Sono serviti Alessandro Cattelan, un podcast e un discreto numero di anni di distanza per raccontarlo: l'attrice e infatti, è stata ospite del suo podcast Supernova per presentare la terza stagione di La legge di Lidia Poët, la serie Netflix di cui è protagonista e lì, tra le risate generali, ha svelato che anni fa, il padre si dilettava a insultare persone sui social. Tra queste, chi lasciava commenti negativi sul conto della figlia e "tendenzialmente" Mario Adinolfi: e via di risate, di nuovo, con il padrone di casa assai divertito. Tutto mentre in sottofondo si sente qualcuno dire "Bello".
Intanto, per meglio comprendere il tenore dei commenti, la De Angelis aveva anche specificato che il profilo era stato chiuso svariate volte.
A conferma dello spasso generale poi, il passaggio incriminato dell'intervista si è meritato un reel, condiviso dall'account ufficiale di Supernova su Instagram al grido di "Massimo della Pena sei un eroe". Ma una volta, non eravamo tutti d'accordo che l'odio online andasse condannato? Oppure vale solo per quelli che ci stanno simpatici?
Chi scrive, oltre ad essere incappata in questo vendicatore emule di Max Payne ai bei tempi di Facebook, è sufficientemente datata da ricordare la valanga di insulti che, invece, toccò a Chiara Ferragni quando avvenne qualcosa di molto simile con la madre di Fedez.
Grazie all’immagine di un tablet dei nonni in mano al piccolo Leone, qualcuno aveva notato che vi era loggato un profilo che non apparteneva a nessuno della famiglia; si scoprì così che 63Camilla e Vittorio Violini altri non erano che i profili fake della madre di Fedez, utilizzati per difendere a spada tratta i Ferragnez, e non in dolce stil novo. In quell’occasione, anziché una risata, iniziarono a piovere commenti sul profilo dell’insalata bionda, che non trovò meglio da dire che ammettere la reale identità degli account e rispondere che “i figli so’ pezzi ‘e core”.

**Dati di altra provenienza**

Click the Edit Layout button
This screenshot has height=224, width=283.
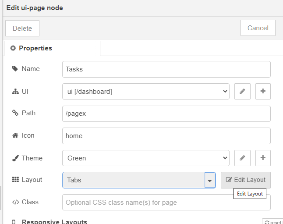[246, 180]
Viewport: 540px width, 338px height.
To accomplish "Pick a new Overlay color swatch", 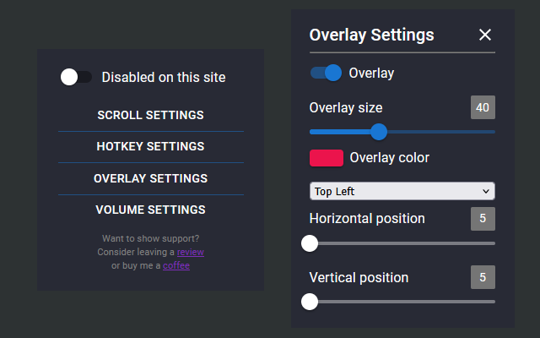I will (x=327, y=158).
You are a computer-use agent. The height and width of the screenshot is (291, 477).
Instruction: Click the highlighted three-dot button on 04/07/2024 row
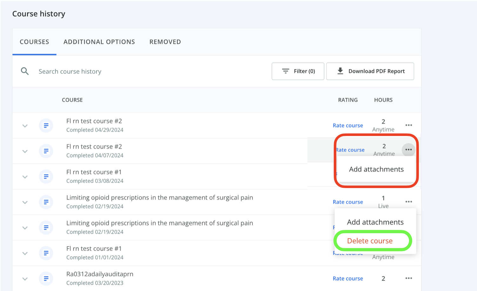pos(408,150)
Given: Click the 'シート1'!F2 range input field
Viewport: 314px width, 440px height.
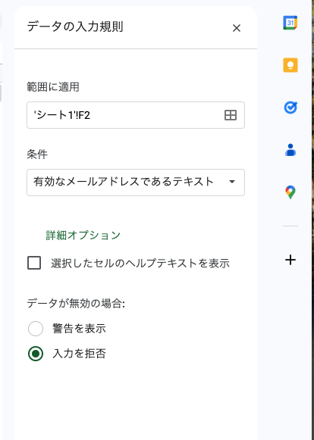Looking at the screenshot, I should [x=136, y=115].
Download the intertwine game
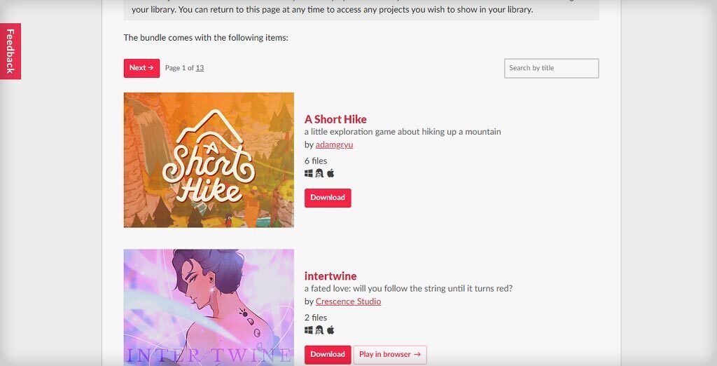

Sarà che là non c’erano le discutibilissime posizioni di Adinolfi di mezzo o che la Ferragni non è un’attrice da “circoletto” con l’aura impegnata, ma la reazione nei suoi confronti fu completamente diversa. A proposito di “pena”, la condotta di Massimo Della Pena nel frattempo è caduta in prescrizione, visti gli anni che sono passati, ma la domanda rimane: l’ odio online vale a fasi alterne? A discrezione, a seconda del bersaglio? Perché, promemoria per la De Angelis, il suo papà burlone, Cattelan e il gruppo di Supernova: siamo circondati da campagne e messaggi contro il cyberbullismo. Cosa che Cattelan tra l'altro sa bene, dato che nel 2017 affiancava Bebe Vio nella campagna "Dona un neurone a un hater"; probabilmente da qualche parte, protetto dal mantello dell'anonimato, Massimo della Pena iniziava già a scaldare la tastiera (Veloce come il vento, film d'esordio di Matilda De Angelis è uscito nel 2016). E chissà che, in quando a odio online e cyberbullismo, a Cattelan non sia arrivata pure qualche storia dei giovanissimi concorrenti di Amici, dato che è impegnato nel programma di Canale 5 rivolto ai ragazzi.
Per rispondere ci sono già gli account personali, se il senso è quello di difendere una persona da critiche ingiuste o gratuite: il resto, è altro. Una certezza quando c'è da lanciare qualche messaggio che migliora la propria immagine; più difficile l'applicazione del concetto, quando c'è da passare alla pratica.